● Requirement
Reproduce the material from the line with "Task: Click the Загрузка данных: heading" to the line with "click(389, 29)", including both of those lines, and give nothing else. Multiply every coordinate in the answers by 2.05 and round each result to a whole number, with halves rounded up, but leave the requests unchanged.

● Raw records

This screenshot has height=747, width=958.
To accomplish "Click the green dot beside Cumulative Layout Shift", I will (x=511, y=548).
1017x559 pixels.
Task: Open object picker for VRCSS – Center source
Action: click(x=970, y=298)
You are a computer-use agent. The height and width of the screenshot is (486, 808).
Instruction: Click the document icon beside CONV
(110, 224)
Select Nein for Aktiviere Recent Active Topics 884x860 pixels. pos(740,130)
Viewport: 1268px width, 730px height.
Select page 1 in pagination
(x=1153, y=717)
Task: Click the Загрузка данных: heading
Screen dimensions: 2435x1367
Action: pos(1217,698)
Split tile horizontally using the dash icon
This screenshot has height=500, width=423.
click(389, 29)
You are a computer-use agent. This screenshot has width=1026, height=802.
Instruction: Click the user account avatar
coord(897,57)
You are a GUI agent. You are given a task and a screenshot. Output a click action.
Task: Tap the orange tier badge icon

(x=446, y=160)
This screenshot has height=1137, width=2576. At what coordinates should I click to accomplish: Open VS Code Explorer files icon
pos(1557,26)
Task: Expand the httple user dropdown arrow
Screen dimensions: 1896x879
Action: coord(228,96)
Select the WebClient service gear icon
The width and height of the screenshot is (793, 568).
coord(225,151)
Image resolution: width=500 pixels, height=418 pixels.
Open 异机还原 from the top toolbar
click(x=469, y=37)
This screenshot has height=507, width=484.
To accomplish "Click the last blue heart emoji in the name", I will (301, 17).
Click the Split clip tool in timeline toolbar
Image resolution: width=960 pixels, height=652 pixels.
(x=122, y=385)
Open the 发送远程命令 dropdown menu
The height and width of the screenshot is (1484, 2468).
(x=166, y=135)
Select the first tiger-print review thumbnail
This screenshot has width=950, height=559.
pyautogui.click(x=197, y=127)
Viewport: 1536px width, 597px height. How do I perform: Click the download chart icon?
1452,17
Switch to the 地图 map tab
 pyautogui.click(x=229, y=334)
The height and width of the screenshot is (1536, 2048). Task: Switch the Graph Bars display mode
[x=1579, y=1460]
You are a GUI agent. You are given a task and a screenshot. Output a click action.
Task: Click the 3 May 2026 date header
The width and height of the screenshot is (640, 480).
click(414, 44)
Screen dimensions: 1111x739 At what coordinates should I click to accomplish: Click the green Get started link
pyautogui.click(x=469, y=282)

● Exercise answer
Task: Click the Загрузка данных: heading
Screen dimensions: 2435x1367
Action: pos(2495,1431)
Split tile horizontally using the dash icon
This screenshot has height=500, width=423.
click(797, 59)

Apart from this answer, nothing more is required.